> **EXERCISE**: Could you rewrite all of the entries below, replacing "How do I perform" with "How can I carry out" wherever it occurs and leaving everything else unchanged?

--- Start WORKING DATA ---

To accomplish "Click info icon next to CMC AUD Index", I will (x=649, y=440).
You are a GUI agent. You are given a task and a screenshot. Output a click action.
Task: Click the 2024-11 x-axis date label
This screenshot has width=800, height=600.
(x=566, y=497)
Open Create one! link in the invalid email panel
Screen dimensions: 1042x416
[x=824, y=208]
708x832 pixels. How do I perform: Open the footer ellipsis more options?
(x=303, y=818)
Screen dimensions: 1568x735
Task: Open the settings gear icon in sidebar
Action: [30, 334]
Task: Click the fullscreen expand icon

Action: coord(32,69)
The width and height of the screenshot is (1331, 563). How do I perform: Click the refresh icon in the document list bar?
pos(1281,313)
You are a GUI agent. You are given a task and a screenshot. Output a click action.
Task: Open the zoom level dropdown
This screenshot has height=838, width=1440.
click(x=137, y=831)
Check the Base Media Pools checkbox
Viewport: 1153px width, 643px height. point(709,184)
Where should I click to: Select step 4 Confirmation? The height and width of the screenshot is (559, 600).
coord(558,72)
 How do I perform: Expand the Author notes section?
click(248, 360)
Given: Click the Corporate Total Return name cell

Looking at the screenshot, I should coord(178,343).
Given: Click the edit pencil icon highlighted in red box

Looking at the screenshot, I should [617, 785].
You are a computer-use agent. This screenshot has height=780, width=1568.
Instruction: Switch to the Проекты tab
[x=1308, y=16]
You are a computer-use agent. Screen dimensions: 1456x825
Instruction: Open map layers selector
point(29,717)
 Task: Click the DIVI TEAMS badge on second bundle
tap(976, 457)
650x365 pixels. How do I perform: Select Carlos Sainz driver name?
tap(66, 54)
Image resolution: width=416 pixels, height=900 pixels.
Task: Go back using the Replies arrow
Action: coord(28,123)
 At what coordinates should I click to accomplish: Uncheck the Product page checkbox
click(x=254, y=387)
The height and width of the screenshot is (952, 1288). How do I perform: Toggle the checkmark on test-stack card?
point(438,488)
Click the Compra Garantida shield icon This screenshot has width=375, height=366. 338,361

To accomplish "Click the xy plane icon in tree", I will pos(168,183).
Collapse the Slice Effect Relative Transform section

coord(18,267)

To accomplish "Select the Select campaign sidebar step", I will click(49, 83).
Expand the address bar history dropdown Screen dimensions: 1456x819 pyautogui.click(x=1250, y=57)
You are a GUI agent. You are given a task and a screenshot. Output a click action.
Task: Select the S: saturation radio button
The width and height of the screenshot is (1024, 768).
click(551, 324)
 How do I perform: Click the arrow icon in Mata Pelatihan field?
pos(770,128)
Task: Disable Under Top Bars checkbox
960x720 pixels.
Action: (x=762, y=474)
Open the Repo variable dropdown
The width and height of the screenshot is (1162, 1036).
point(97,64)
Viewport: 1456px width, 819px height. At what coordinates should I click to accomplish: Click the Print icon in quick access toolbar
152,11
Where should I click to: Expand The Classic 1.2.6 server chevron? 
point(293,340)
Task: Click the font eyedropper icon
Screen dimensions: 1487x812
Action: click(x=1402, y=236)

--- End WORKING DATA ---

> **OUTPUT BELOW**:
To accomplish "Click info icon next to CMC AUD Index", I will (x=649, y=440).
You are a GUI agent. You are given a task and a screenshot. Output a click action.
Task: Click the 2024-11 x-axis date label
This screenshot has width=800, height=600.
(x=566, y=497)
Open Create one! link in the invalid email panel
Screen dimensions: 1042x416
[x=824, y=208]
708x832 pixels. How can I carry out: Open the footer ellipsis more options?
(x=303, y=818)
Screen dimensions: 1568x735
Task: Open the settings gear icon in sidebar
Action: [30, 334]
Task: Click the fullscreen expand icon

Action: coord(32,69)
The width and height of the screenshot is (1331, 563). How can I carry out: Click the refresh icon in the document list bar?
pos(1281,313)
You are a GUI agent. You are given a task and a screenshot. Output a click action.
Task: Open the zoom level dropdown
This screenshot has height=838, width=1440.
click(x=137, y=831)
Check the Base Media Pools checkbox
Viewport: 1153px width, 643px height. point(709,184)
Where should I click to: Select step 4 Confirmation? The height and width of the screenshot is (559, 600).
coord(558,72)
 How can I carry out: Expand the Author notes section?
click(248, 360)
Given: Click the Corporate Total Return name cell

Looking at the screenshot, I should coord(178,343).
Given: Click the edit pencil icon highlighted in red box

Looking at the screenshot, I should [617, 785].
You are a computer-use agent. This screenshot has height=780, width=1568.
Instruction: Switch to the Проекты tab
[x=1308, y=16]
You are a computer-use agent. Screen dimensions: 1456x825
Instruction: Open map layers selector
point(29,717)
 Task: Click the DIVI TEAMS badge on second bundle
tap(976, 457)
650x365 pixels. How can I carry out: Select Carlos Sainz driver name?
tap(66, 54)
Image resolution: width=416 pixels, height=900 pixels.
Task: Go back using the Replies arrow
Action: coord(28,123)
 At what coordinates should I click to accomplish: Uncheck the Product page checkbox
click(x=254, y=387)
The height and width of the screenshot is (952, 1288). How can I carry out: Toggle the checkmark on test-stack card?
point(438,488)
Click the Compra Garantida shield icon This screenshot has width=375, height=366. 338,361

To accomplish "Click the xy plane icon in tree", I will pos(168,183).
Collapse the Slice Effect Relative Transform section

coord(18,267)

To accomplish "Select the Select campaign sidebar step", I will click(49, 83).
Expand the address bar history dropdown Screen dimensions: 1456x819 pyautogui.click(x=1250, y=57)
You are a GUI agent. You are given a task and a screenshot. Output a click action.
Task: Select the S: saturation radio button
The width and height of the screenshot is (1024, 768).
click(551, 324)
 How can I carry out: Click the arrow icon in Mata Pelatihan field?
pos(770,128)
Task: Disable Under Top Bars checkbox
960x720 pixels.
Action: (x=762, y=474)
Open the Repo variable dropdown
The width and height of the screenshot is (1162, 1036).
point(97,64)
Viewport: 1456px width, 819px height. At what coordinates should I click to accomplish: Click the Print icon in quick access toolbar
152,11
Where should I click to: Expand The Classic 1.2.6 server chevron? 
point(293,340)
Task: Click the font eyedropper icon
Screen dimensions: 1487x812
Action: click(x=1402, y=236)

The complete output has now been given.